#### PASSAGE TO READ:
========

Create dataset

Create dataset is the first step in Finetune Wizard. Here, you can upload your train, validation, and test data files to finetune LLMs. You also have the option to specify percentages for validation and test data files. If percentages are provided instead of data files, EasyLLM will split the train data file into validation and test data files based on the specified percentages.

If you are new to AI/ML development, Please read our blog post on Data Splitting for more information on how to split your data into train, validation, and test data files.

Uploading data files

To upload your data files, follow these steps:

Click on the "Choose File" button next to the data file type you want to upload - train, validation, or test.
A dialog box will appear where you can select one of the previously uploaded files by clicking on it and then clicking the "Select" button to confirm.
If you want to upload a new file, click on the "Upload File" button. This will open a dialog box where you can upload a new file from your local computer.
Enable the respective checkbox provided in the dialog box for below option
- Check for Null values - checks the current file for null values
- Binary Classification - for binary classification (will make sure that datset contains only two unique labels)
- Classification - for multi-class classification (will make sure that labels are containing just a single token - as recommended by OpenAI)
- Chat - for chat finetuning (validates the dataset for Chat format)
- Tools - for tool calling finetuning (validates the dataset for Tool Calling format)
- Multimodal - for multimodal finetuning (validates the dataset for format and multimodal data)
Click the "Upload" button to finish the process.

========

(Collection entries)
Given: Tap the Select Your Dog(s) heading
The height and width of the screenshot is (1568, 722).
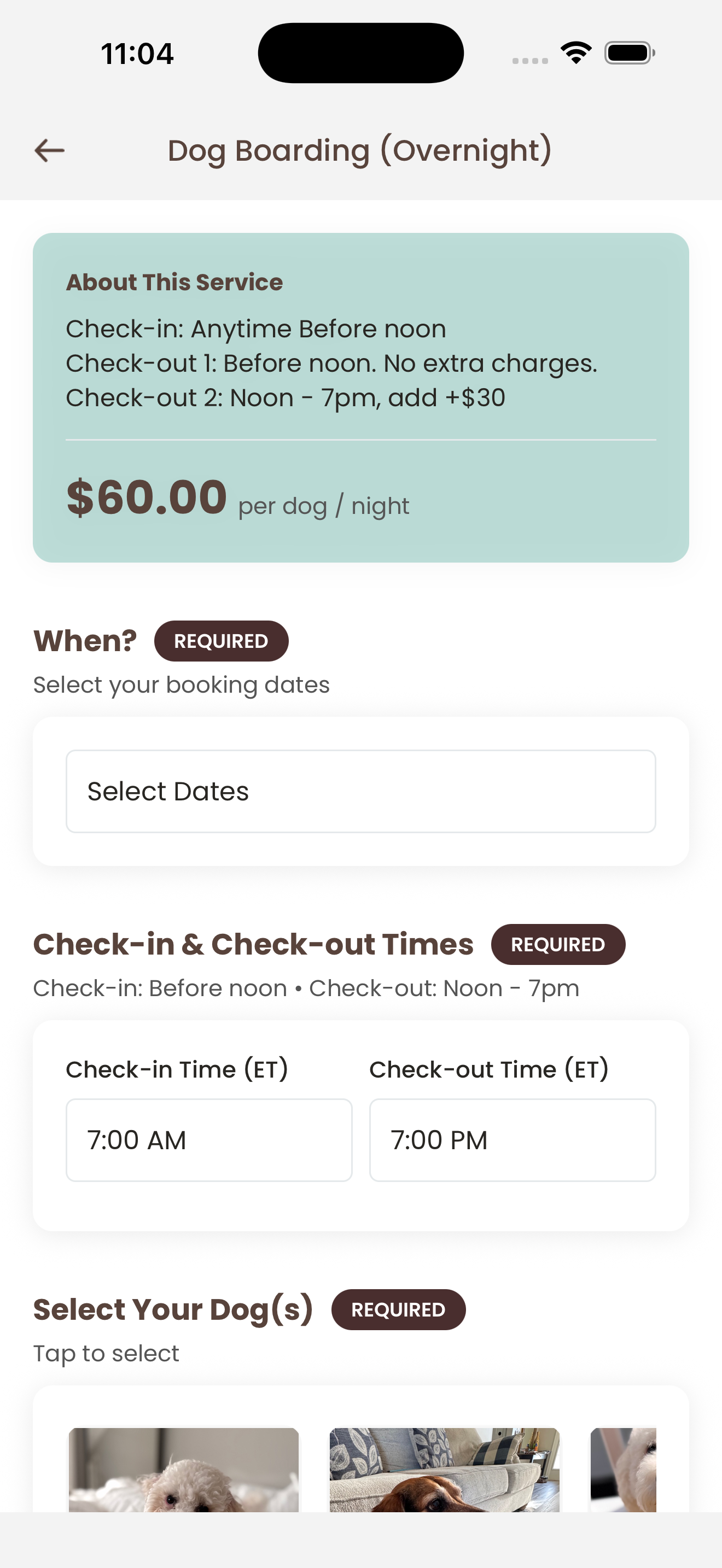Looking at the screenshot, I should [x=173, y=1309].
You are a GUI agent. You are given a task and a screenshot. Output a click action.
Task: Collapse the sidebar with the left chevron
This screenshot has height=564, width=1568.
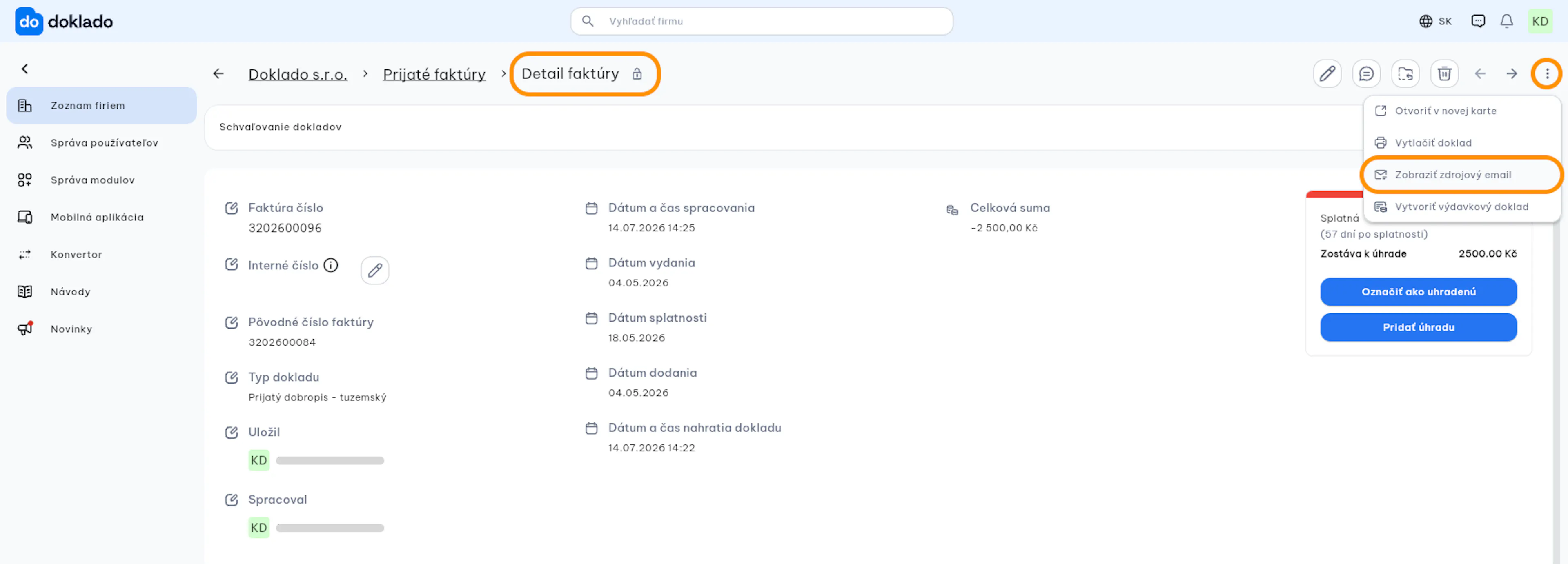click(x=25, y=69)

========

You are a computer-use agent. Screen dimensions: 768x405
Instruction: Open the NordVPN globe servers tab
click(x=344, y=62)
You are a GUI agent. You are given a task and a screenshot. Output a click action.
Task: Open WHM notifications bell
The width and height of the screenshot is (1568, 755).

========

Continue the Finetune Wizard guide on creating a dataset, picking up after its final step.

#### ANSWER:
Creating Validation and Test data files

If you do not have separate validation and test data files, you can create them using a percentage of the train data file. To do this, follow these steps:

Upload your train data file as described above.
In the validation and test sections, you will see an extra input box to enter a percentage value between 0.1 and 50.0.
You can also adjust the slider to set the percentage value.
Enter the percentage value you want to use for validation and/or test data files.
Click the "Upload" button to finish the process.

Prompt and Completion End Tokens

You can also enter the prompt and completion end tokens in their respective text input boxes.

prompt end token is a fixed separator that informs the model when the prompt ends and the completion begins. A simple separator that generally works well is \n\n###\n\n. This separator should not appear elsewhere in any prompt in your data file.
completion end token is a fixed stop sequence that informs the model when the completion ends. A stop sequence could be \n, ###, or any other token that does not appear in any completion in your data file.

Note

These tokens are better used for base LLMs.If you are not sure about the prompt and completion end tokens, you can leave them untouched.

Dataset Creation Process

Once you click the Create Dataset button after completing the above datasets. Dataset creation process will be initiated in the back end and it will create the datasets with required format for finetuning the LLMs.